There are currently 252 people in the hospital with COVID-19 which is an increase of 7 people from the data reported yesterday.
62 of those people are in the ICU and 43 of them are currently on ventilators.
Providence has the most cases with 1,093, with Pawtucket second at 380 cases.
Raimondo began her Friday address with a note of hope. Even as the state’s numbers continue to climb, the governor insisted residents efforts at social distancing were helping to flatten the curve.
“Here’s what I know,” Raimondo said. “It’s not going to last forever. It’s absolutely not going to last forever.”
Raimondo sounded a cautiously optimistic note as she remarked that the state could start seeing a return to “the business of getting back to normal” in a matter of weeks. The governor stressed that reopening the economy would be incremental, and some precautions could be in place for the next year, or until effective treatments and a vaccine are in place.
The governor announced a partnership with Beacon Mutual Insurance Company that will allow front line healthcare workers to file for expedited workers’ compensation “under the presumption that the contracted the virus in the course of doing their job.”
This benefit is in addition to the other emergency benefits guaranteed by state and federal funds, the governor said.
Raimondo sounded a note of encouragement as she displayed the chart introduced yesterday showing two possible projections for hospitalizations over the next three weeks.

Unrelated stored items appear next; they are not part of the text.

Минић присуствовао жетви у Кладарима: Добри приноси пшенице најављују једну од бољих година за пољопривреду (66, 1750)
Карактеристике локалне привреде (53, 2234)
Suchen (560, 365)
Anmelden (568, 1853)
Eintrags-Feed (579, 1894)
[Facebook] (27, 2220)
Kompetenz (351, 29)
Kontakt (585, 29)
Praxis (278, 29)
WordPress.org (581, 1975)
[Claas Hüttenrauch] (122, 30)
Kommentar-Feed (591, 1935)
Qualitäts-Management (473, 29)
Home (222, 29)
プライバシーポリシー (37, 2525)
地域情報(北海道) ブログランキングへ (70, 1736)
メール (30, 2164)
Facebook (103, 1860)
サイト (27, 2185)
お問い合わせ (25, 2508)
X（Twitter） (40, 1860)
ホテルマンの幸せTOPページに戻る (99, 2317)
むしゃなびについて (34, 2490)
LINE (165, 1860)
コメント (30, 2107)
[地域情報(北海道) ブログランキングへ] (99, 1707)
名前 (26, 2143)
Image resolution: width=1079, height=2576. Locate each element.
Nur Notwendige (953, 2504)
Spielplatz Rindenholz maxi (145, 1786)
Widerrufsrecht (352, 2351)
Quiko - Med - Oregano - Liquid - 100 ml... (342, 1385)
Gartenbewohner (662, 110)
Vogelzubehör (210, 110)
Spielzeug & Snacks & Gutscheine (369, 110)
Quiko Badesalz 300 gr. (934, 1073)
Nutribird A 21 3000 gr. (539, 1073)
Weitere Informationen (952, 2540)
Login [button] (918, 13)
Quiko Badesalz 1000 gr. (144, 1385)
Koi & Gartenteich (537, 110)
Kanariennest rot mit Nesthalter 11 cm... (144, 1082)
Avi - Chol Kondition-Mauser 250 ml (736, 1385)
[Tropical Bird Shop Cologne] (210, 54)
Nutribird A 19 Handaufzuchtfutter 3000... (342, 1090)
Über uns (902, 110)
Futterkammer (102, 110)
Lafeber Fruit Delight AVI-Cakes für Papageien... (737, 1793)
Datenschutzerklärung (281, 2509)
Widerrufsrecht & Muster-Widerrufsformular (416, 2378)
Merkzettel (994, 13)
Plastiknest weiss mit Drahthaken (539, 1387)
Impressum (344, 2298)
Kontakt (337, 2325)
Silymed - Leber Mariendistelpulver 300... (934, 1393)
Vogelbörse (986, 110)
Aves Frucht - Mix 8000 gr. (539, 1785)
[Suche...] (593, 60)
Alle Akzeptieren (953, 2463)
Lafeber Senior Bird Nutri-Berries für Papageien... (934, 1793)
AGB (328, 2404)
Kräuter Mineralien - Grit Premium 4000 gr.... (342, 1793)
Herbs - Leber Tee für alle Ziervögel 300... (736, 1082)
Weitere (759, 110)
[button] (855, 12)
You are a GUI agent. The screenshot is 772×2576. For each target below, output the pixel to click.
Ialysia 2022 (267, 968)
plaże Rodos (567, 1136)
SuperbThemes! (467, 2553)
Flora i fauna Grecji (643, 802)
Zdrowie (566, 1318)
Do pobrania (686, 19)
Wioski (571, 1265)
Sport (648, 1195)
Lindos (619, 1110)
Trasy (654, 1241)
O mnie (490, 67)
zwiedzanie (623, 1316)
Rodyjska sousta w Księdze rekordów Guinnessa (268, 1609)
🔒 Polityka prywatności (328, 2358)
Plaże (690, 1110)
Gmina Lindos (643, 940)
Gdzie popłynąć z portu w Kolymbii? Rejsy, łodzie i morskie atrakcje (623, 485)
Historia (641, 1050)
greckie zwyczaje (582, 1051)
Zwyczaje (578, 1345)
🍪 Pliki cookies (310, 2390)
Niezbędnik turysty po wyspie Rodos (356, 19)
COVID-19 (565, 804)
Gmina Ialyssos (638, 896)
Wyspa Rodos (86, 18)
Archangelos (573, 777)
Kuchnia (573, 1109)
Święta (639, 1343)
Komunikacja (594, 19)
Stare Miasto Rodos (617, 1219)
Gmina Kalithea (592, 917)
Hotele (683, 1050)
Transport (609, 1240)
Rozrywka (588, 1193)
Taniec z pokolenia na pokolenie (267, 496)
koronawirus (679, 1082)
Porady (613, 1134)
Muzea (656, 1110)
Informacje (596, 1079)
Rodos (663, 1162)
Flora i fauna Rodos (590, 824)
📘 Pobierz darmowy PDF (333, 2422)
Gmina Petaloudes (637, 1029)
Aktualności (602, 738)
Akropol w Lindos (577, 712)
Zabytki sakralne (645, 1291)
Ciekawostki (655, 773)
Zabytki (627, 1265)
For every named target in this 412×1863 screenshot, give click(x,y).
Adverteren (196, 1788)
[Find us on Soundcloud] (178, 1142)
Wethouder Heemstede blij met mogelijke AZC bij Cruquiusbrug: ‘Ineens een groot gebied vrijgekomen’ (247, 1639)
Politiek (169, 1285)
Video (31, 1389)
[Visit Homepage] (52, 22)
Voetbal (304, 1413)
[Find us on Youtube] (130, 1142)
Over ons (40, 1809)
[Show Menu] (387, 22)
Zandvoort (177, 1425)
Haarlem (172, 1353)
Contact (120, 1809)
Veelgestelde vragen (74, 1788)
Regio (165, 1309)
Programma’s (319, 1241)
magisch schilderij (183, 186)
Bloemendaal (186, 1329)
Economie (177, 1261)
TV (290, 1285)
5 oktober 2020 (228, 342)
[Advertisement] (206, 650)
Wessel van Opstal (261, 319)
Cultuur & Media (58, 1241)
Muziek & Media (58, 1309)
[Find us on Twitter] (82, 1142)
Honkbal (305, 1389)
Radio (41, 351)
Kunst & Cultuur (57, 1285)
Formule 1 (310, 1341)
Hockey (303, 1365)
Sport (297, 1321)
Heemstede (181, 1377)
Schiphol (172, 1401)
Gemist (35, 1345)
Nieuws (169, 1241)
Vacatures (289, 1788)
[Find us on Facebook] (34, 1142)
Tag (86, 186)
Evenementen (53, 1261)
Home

The governor said Rhode Island was in good shape to meet the required number of hospital beds, with field hospitals in Providence and Cranston coming online soon to meet added capacity at the state’s hospitals.
Hospital capacity has increased by 250 percent, Raimondo said.
The governor acknowledged the efforts of 3,300 additional healthcare workers that signed up to work through the RI Responds website.
On the subject of personal protective equipment, the governor said the state was aiming for a 30-day supply statewide. While currently falling short of that goal, Raimondo said the stockpile of gowns, face shields, and masks was growing, with the help of donations from businesses and civic groups.
Raimondo acknowledged the struggles for PPE faced by frontline healthcare workers, who are forced to reuse equipment, sometimes with less than ideal sterilization methods.
“You are truly the heroes in this fight,” Raimondo said. “Continue to be brave.”
Dr. Nicole Alexander-Scott, head of the Rhode Island Department of Health, outlined steps that the department was taking to increase protective measures for residents of the state’s nursing homes.
Alexander-Scott announced the formation of “strike teams” that will provide on-site testing for staff and residents.
The teams will also ensure that the homes adequate protective gear and are following isolation and quarantine protocols.
Alexander-Scott described a “cyclical testing strategy”– giving tests to staff andresidents every seven to 10 days– regardless of weather they were displaying symptoms or not.
The increased testing should provide more information on how the virus is spreading, and what additional measures are needed to control an outbreak.